RADAR BATU - Tabir surya atau sunscreen sering kali dianggap sepele, padahal memiliki peran yang sangat penting dalam menjaga kesehatan kulit.
Tidak hanya untuk mencegah kulit terbakar saat cuaca terik, penggunaan sunscreen secara rutin juga membantu melindungi kulit dari bahaya jangka panjang akibat paparan sinar ultraviolet (UV).
Paparan sinar UV terbagi menjadi dua jenis utama, yakni UVA dan UVB. Sinar UVA bisa menembus lebih dalam ke lapisan kulit dan menyebabkan penuaan dini seperti munculnya kerutan, flek hitam, dan kulit kendur.
Sementara itu, sinar UVB berperan besar dalam menyebabkan kulit terbakar (sunburn) dan bahkan meningkatkan risiko kanker kulit.
Menurut American Academy of Dermatology (AAD), penggunaan sunscreen dengan minimal SPF 30 setiap hari, bahkan saat cuaca mendung atau hujan, sangat disarankan.

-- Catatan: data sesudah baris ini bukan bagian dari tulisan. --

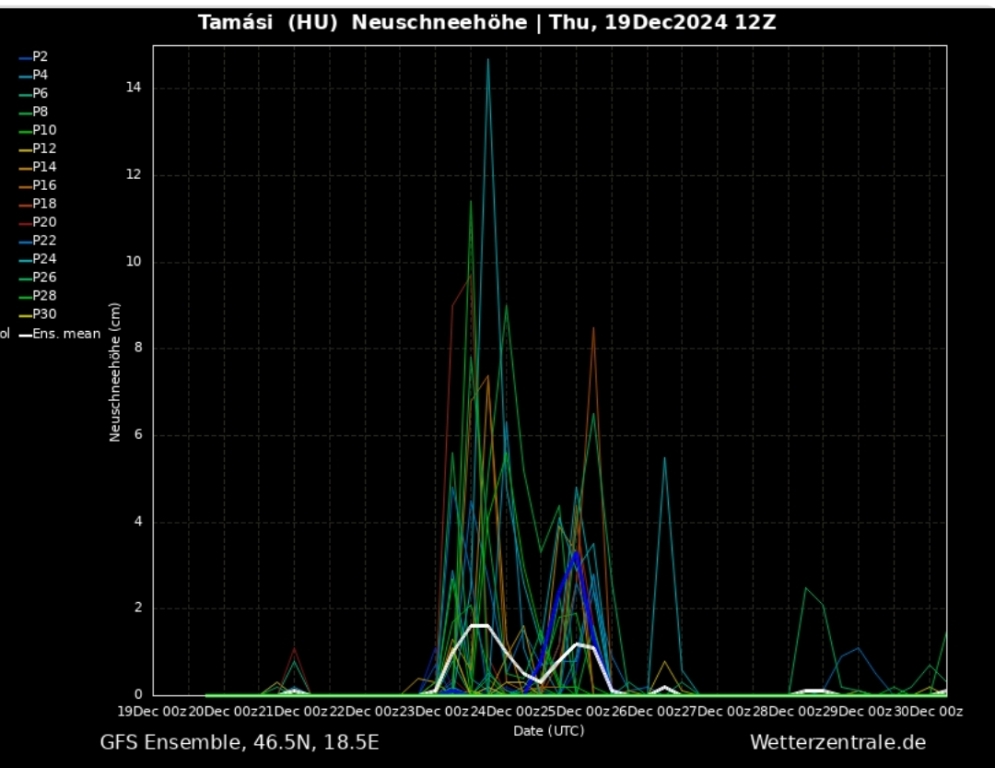Screen dimensions: 995x768
Task: Click the Neuschneehöhe (cm) y-axis label
Action: click(x=115, y=372)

Hal ini karena sinar UV tetap bisa menembus awan dan merusak kulit tanpa kita sadari.
Dampak jangka panjang dari tidak menggunakan sunscreen bisa sangat serius.

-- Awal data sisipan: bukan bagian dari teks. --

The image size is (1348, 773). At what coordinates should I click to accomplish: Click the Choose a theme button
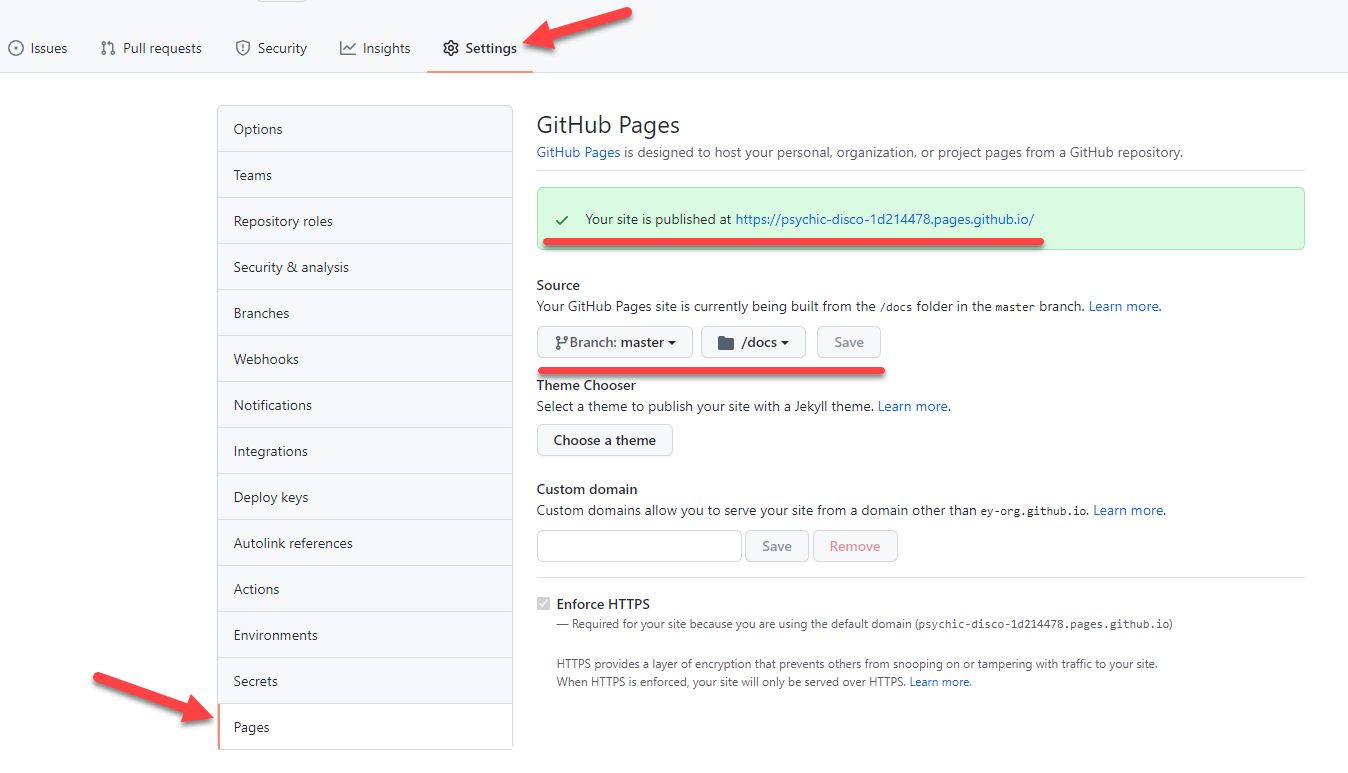[x=604, y=440]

Selain penuaan dini dan hiperpigmentasi, risiko terkena kanker kulit seperti melanoma juga meningkat.
Melanoma adalah jenis kanker kulit paling berbahaya yang bisa menyebar ke organ lain jika tidak ditangani sejak awal.
Tak hanya itu, bagi yang rutin melakukan perawatan wajah seperti eksfoliasi atau penggunaan retinol, sunscreen menjadi pelindung wajib.
Tanpa sunscreen, kulit yang sedang mengalami regenerasi lebih sensitif terhadap matahari dan bisa menimbulkan efek samping seperti iritasi atau kemerahan.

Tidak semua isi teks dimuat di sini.